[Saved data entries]
*****

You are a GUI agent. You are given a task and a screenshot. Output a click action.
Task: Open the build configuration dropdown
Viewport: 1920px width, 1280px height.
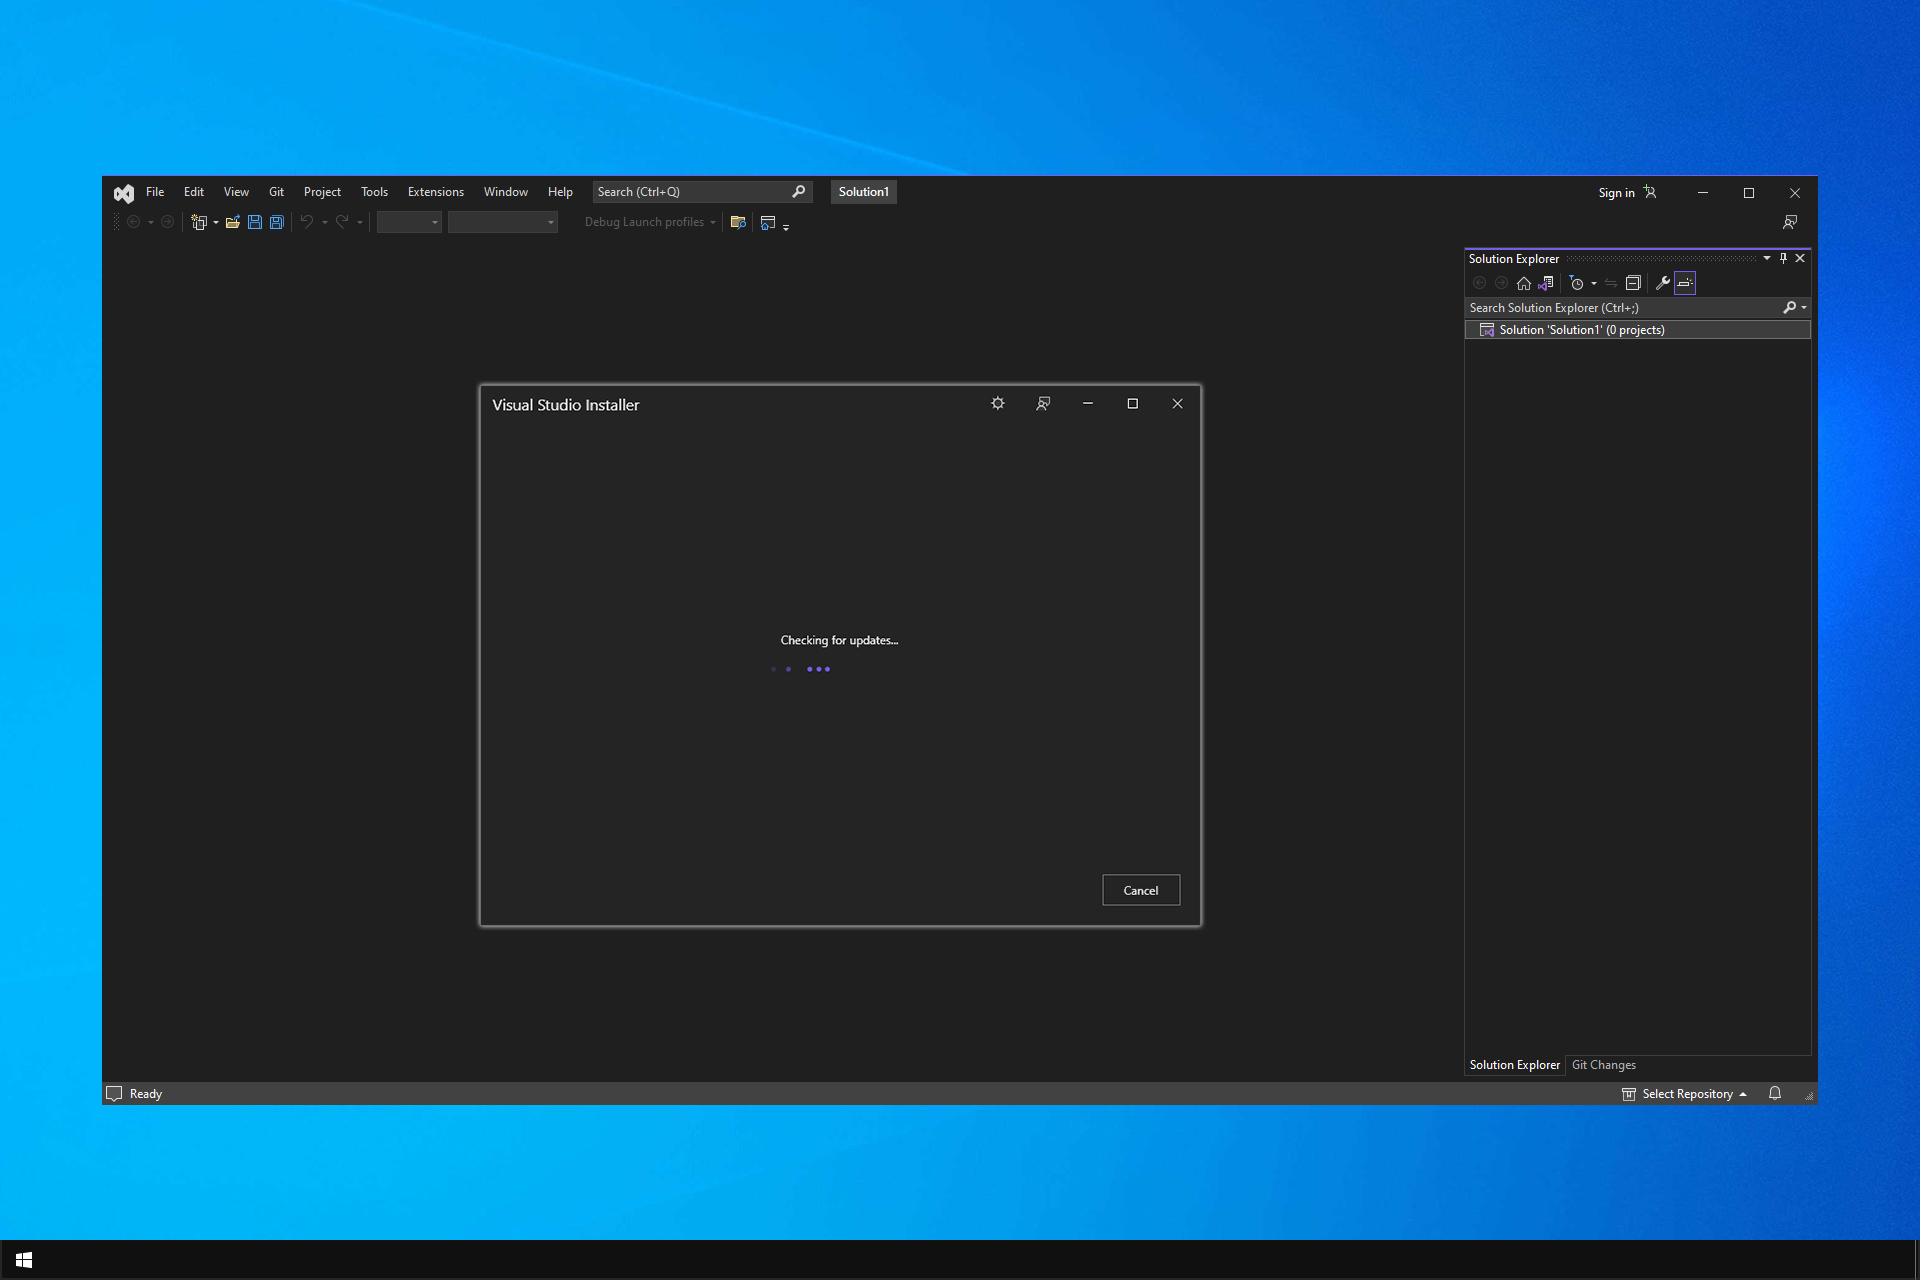409,223
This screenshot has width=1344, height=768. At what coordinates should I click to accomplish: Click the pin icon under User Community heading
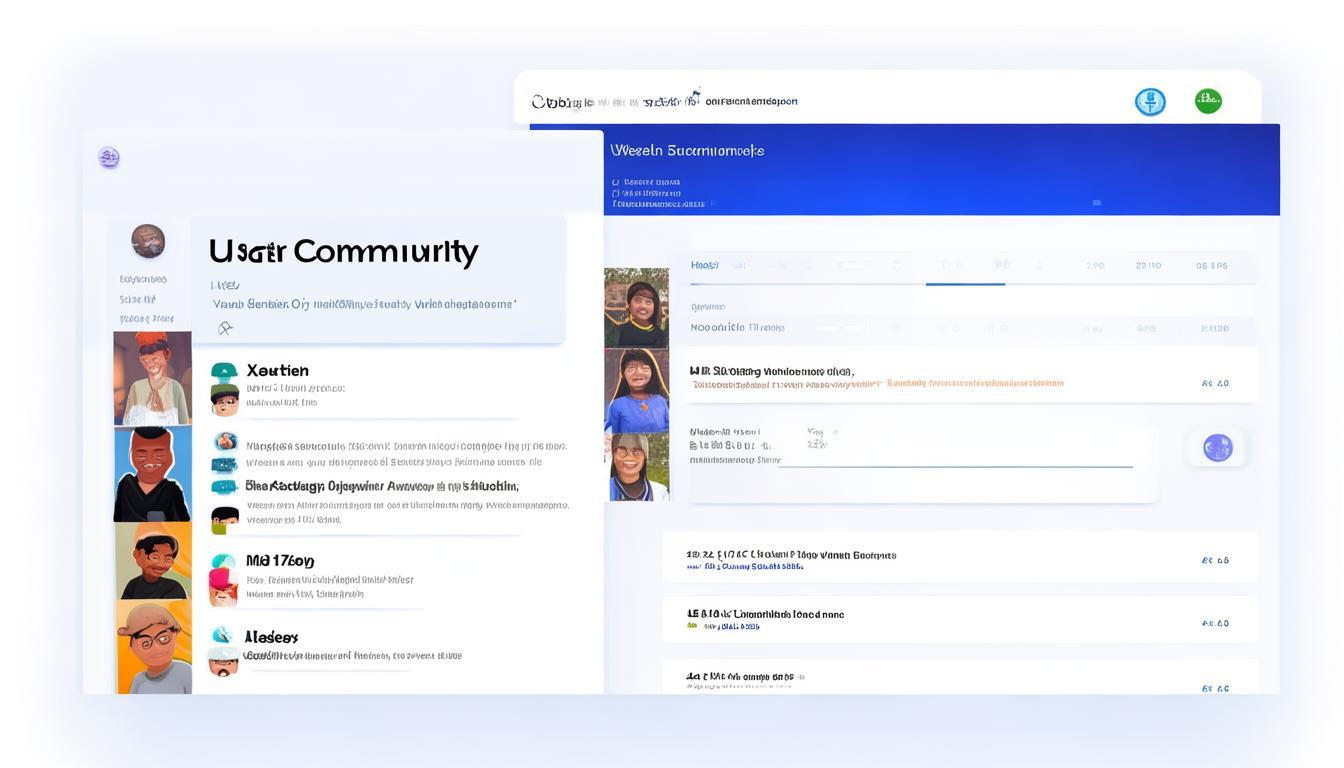pyautogui.click(x=225, y=328)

*****

-- EXERCISE BRIEF --
Leave out the pictures and retype every line above exactly.

-- COMPLETED EXERCISE --
You are a GUI agent. You are given a task and a screenshot. Output a click action.
Task: Open the build configuration dropdown
Viewport: 1920px width, 1280px height.
409,223
This screenshot has width=1344, height=768. At what coordinates should I click to accomplish: Click the pin icon under User Community heading
pyautogui.click(x=225, y=328)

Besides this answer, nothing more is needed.